RECORDS TO USE: Begin
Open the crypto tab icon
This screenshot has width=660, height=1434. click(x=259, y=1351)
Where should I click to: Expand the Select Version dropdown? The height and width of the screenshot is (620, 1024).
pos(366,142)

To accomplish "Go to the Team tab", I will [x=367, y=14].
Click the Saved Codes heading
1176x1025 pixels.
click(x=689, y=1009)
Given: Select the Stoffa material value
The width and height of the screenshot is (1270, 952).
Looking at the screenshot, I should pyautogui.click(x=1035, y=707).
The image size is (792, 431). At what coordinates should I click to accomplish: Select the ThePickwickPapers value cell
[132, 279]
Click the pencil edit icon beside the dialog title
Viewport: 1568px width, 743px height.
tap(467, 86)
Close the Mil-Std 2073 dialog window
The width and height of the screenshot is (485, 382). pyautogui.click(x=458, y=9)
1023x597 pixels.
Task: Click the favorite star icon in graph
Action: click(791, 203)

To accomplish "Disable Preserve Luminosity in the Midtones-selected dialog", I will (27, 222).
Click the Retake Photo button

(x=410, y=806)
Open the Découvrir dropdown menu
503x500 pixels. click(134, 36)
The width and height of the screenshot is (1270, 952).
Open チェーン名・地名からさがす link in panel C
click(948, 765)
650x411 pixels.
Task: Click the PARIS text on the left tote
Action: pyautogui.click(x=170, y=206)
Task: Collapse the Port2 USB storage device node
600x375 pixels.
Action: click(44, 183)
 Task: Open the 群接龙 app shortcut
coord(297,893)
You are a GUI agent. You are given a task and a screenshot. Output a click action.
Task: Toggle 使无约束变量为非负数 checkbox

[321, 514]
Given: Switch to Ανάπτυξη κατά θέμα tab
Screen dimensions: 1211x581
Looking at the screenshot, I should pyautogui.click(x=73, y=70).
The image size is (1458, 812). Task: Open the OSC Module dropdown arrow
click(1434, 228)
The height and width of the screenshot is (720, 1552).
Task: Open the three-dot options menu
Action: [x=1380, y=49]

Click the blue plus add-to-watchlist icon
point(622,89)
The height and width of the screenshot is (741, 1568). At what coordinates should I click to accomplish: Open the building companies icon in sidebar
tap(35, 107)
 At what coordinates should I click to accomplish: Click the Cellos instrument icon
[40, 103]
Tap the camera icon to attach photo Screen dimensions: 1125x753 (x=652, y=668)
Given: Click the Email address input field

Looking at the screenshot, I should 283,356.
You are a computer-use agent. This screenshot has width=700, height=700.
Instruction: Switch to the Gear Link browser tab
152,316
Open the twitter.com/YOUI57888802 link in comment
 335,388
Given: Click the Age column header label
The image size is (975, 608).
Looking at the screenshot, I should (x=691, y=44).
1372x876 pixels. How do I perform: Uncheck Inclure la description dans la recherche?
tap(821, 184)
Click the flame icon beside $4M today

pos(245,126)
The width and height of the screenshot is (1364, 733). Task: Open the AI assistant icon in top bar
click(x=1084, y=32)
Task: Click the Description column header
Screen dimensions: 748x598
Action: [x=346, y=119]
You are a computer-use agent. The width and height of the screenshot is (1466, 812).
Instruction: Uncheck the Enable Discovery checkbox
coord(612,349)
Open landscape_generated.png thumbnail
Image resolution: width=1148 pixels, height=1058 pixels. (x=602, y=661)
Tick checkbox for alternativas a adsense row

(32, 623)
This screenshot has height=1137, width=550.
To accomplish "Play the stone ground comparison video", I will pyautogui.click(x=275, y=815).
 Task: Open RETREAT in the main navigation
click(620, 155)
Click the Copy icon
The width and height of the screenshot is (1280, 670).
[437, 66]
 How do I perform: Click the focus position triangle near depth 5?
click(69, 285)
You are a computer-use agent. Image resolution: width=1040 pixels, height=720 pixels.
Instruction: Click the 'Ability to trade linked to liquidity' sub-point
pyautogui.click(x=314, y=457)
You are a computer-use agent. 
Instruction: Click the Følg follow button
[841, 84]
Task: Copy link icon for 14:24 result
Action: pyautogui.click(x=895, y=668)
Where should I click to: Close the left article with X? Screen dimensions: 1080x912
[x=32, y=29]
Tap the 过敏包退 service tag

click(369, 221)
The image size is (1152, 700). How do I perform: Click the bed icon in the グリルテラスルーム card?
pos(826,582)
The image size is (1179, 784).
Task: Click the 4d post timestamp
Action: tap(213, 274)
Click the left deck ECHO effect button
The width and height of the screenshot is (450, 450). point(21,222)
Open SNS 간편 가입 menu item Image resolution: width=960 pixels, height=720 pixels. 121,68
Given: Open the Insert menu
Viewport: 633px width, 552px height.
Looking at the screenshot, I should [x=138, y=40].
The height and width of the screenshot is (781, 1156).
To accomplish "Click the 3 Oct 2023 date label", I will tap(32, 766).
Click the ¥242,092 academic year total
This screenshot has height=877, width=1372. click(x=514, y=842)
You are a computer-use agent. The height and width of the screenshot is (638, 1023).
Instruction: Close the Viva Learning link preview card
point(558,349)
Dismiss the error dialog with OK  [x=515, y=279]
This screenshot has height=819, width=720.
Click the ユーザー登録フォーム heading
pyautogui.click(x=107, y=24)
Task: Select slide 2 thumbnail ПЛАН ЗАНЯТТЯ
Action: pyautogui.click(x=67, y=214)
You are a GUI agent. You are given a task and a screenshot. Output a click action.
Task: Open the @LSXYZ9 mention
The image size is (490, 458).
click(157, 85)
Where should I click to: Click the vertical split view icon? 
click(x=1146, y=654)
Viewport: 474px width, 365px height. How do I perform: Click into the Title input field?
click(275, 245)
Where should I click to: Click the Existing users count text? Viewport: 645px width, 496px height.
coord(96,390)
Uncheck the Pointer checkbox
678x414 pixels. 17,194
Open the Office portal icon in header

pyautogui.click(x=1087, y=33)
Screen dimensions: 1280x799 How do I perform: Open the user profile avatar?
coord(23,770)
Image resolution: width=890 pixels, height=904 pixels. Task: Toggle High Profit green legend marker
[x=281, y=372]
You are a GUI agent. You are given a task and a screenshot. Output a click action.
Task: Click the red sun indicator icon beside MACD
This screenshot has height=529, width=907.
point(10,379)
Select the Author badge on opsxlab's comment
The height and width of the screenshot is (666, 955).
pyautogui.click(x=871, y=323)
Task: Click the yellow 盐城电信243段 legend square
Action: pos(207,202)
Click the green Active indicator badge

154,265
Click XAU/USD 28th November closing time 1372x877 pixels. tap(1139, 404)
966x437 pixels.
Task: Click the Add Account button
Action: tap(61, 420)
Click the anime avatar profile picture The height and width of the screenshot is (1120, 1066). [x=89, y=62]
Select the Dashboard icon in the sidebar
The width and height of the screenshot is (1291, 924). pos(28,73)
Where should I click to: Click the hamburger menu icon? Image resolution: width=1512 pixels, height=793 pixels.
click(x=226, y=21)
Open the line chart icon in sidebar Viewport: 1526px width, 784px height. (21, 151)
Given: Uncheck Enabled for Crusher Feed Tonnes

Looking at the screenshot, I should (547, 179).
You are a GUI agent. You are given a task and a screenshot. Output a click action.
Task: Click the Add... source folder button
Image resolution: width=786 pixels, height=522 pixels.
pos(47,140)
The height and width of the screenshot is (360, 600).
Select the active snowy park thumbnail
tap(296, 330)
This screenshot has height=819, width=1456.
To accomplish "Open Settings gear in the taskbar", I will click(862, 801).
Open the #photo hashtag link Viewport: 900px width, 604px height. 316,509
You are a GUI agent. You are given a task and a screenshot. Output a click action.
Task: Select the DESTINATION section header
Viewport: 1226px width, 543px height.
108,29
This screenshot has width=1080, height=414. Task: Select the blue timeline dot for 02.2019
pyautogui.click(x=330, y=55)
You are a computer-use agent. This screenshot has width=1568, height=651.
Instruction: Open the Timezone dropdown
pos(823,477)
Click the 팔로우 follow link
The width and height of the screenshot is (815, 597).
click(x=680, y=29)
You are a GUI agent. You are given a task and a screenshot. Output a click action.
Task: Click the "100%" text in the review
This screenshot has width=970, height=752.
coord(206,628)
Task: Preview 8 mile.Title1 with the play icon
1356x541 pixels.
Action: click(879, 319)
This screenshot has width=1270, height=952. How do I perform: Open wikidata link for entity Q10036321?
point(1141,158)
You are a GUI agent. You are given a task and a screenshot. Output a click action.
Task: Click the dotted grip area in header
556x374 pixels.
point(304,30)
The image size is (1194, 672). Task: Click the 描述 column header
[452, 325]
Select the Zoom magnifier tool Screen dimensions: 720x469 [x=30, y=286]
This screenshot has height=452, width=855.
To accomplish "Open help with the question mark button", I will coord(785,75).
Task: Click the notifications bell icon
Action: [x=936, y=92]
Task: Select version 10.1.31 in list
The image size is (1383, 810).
RECORDS TO USE: End
# [EXERCISE BRIEF]
If a line in the listing contains the string "label", copy it.

# [RESPONSE BOX]
Given: Click the Age column header label
To accomplish "Click the 3 Oct 2023 date label", I will tap(32, 766).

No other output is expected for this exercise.